* The input
<<<<

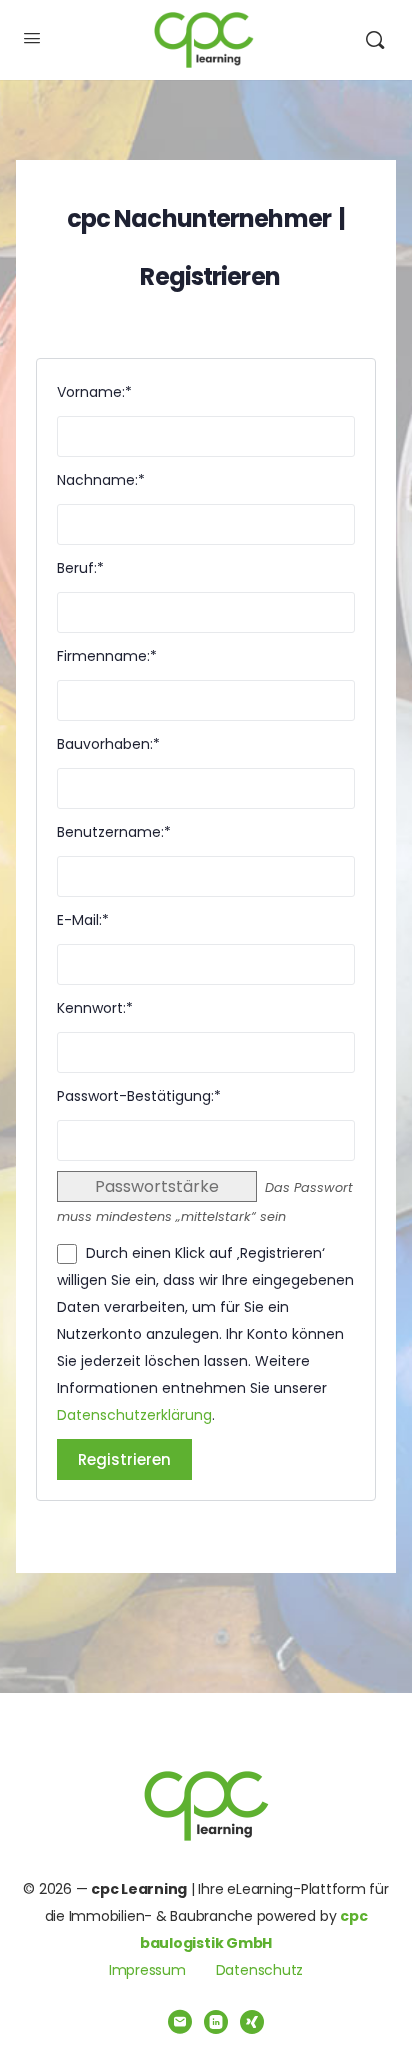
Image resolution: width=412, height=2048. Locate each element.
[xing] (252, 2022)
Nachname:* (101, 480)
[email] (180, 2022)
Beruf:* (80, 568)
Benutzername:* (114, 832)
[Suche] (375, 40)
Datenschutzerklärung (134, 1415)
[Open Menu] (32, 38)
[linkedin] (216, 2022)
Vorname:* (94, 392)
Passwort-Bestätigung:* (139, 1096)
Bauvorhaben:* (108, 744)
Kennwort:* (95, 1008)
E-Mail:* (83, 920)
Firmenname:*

>>>>
<<<<

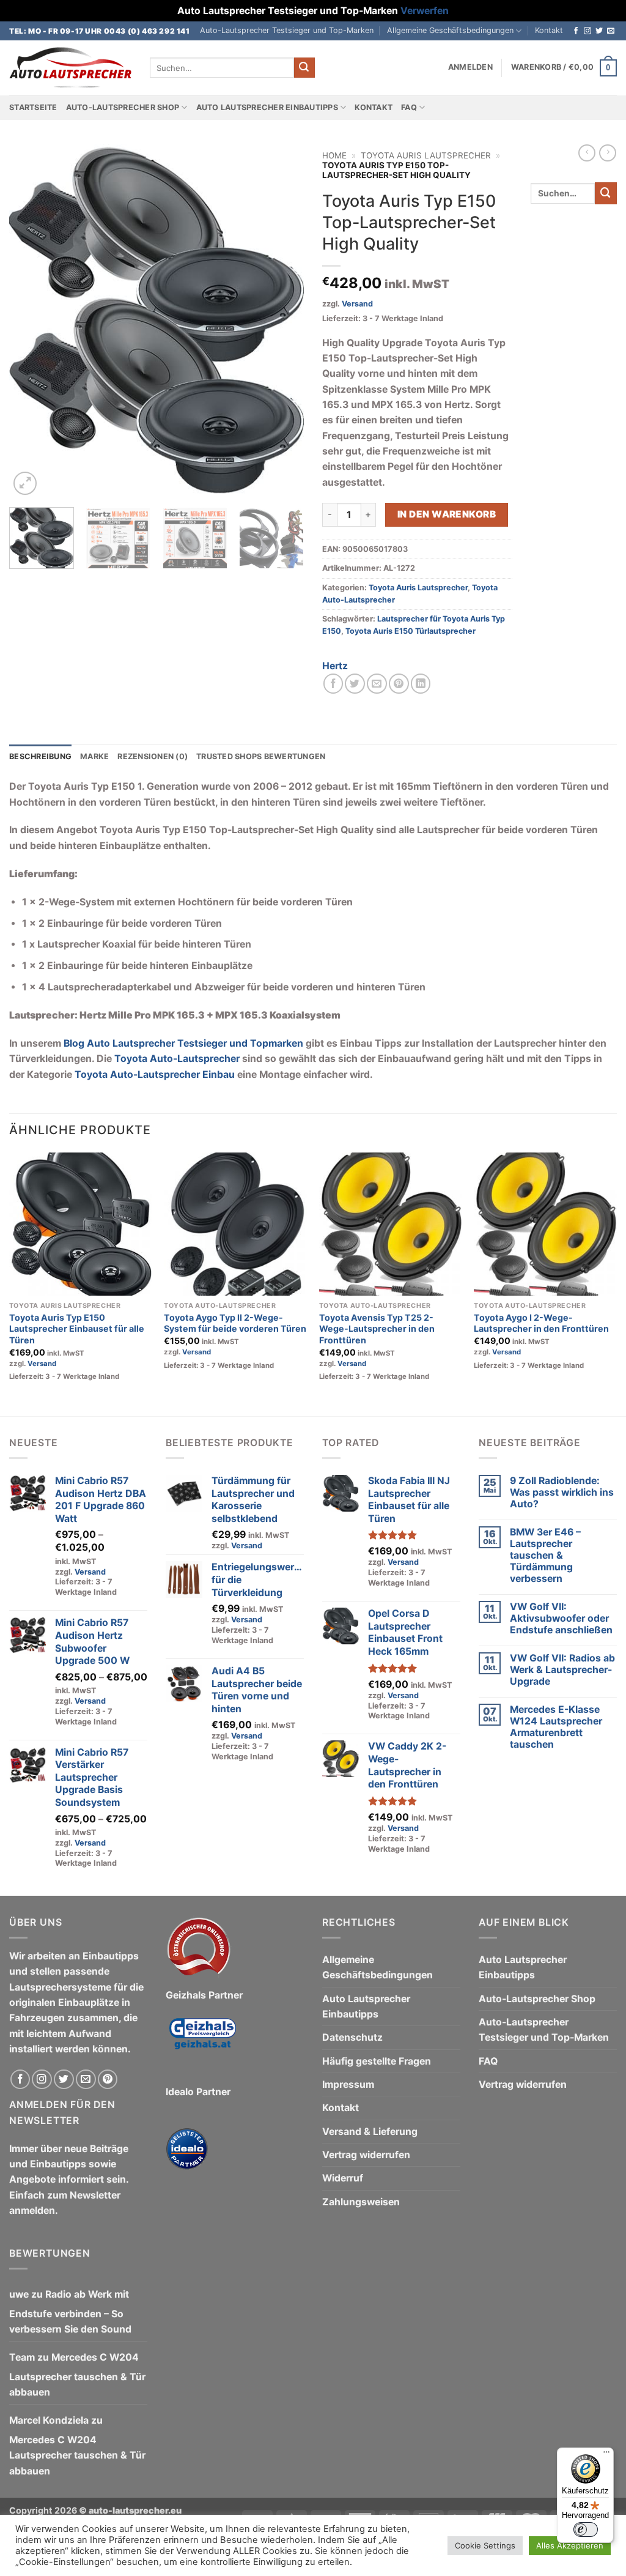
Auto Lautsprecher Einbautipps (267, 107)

>>>>

* Activity
Return only the lines between the one holding "[xing] (252, 2022)" and the one holding "Firmenname:*", inclusive, exactly as they appear above.

* The completed task
[xing] (252, 2022)
Nachname:* (101, 480)
[email] (180, 2022)
Beruf:* (80, 568)
Benutzername:* (114, 832)
[Suche] (375, 40)
Datenschutzerklärung (134, 1415)
[Open Menu] (32, 38)
[linkedin] (216, 2022)
Vorname:* (94, 392)
Passwort-Bestätigung:* (139, 1096)
Bauvorhaben:* (108, 744)
Kennwort:* (95, 1008)
E-Mail:* (83, 920)
Firmenname:*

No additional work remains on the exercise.